Just testing it against a random data set. - and, it works. The generated GeoJSON file is over 5MB, for just 20 earthquakes. This means that I won’t be able to upload the GeoJSON to Mapbox without using their APIs. The alternative here is to generate our own tilesets offline and then upload the generated vector tilesets to Mapbox. The upload limit is much higher for tilesets, and we should be able to upload large files without any issues.
I’m using the Mapbox recommended command line tool tippecanoe to generate tilesets from my GeoJSON.
This takes a while depending on how big your data is, and how fast your computer is. It took around 7 minutes for the data that I was working on. Once it’s done, you’re left with a *.MBTILES file which can then be uploaded to Mapbox.
Mapbox then takes some time to process it (forever!).
Visualizing the procured data
The data is essentially different groups of stacked polygons, and as such can be extruded in Mapbox. I’ve used the height value that we calculated earlier to set the heights, as well as a color scale as it’s a function of the relative scale and the magnitude, and therefore is ultimately a function of that earthquake’s magnitude.

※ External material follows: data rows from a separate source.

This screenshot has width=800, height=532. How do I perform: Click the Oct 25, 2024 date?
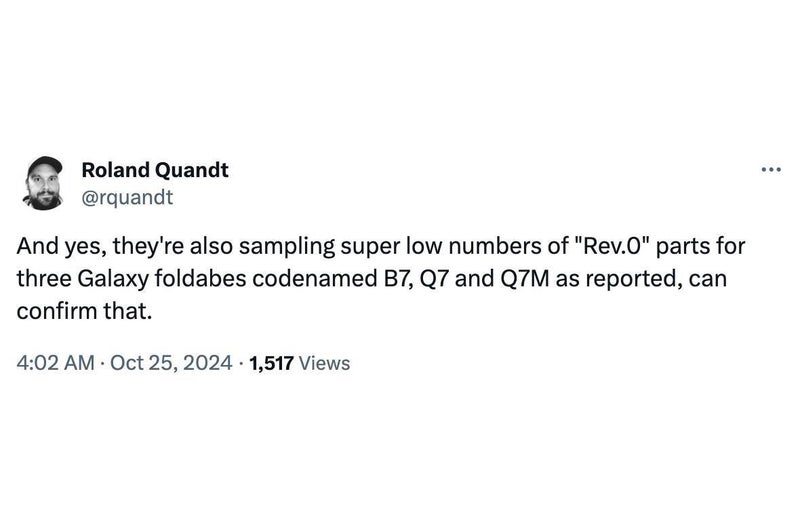171,363
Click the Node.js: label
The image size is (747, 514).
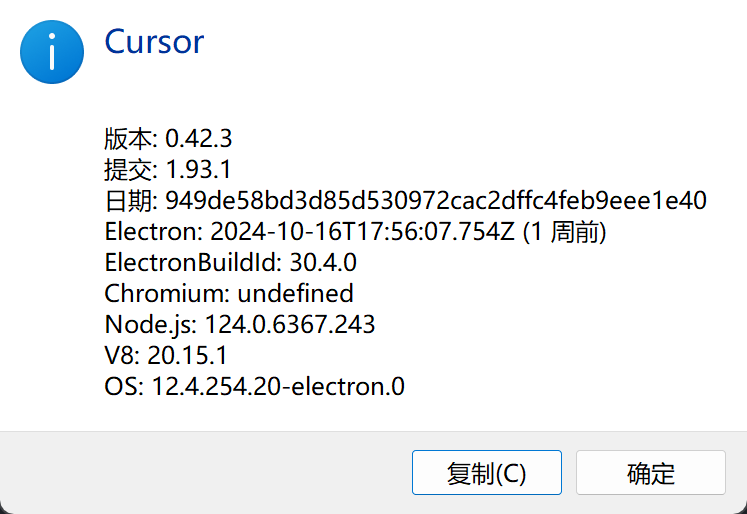(x=151, y=325)
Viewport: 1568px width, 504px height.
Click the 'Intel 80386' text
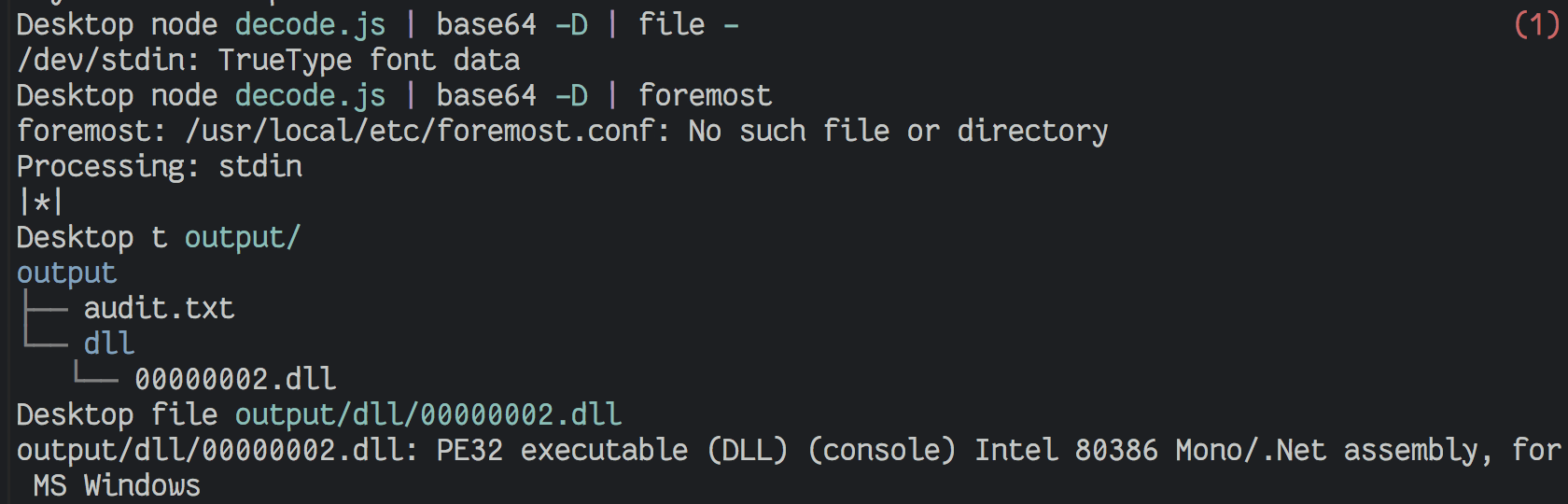1066,450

You can also see how the form produced by an earthquake in land differs greatly from one at sea which tend to mostly be uniform and circular.
Use the source, Luke!
The entire code is on the repository here. I have not included any of the data files in order to keep the repo clean, and because they are trivial to generate with the script.
This is the final Python script that was used to query the data.
The way forward
I would love to have visualized a lot more earthquakes this way to be able to estimate better, however considering the time Mapbox takes to process MBTILES or even GeoJSON, I don’t think it’s happening.
An interactive visualization where a Mapbox flythrough of some of the more interesting earthquakes 3d forms and an explanation for them being that way.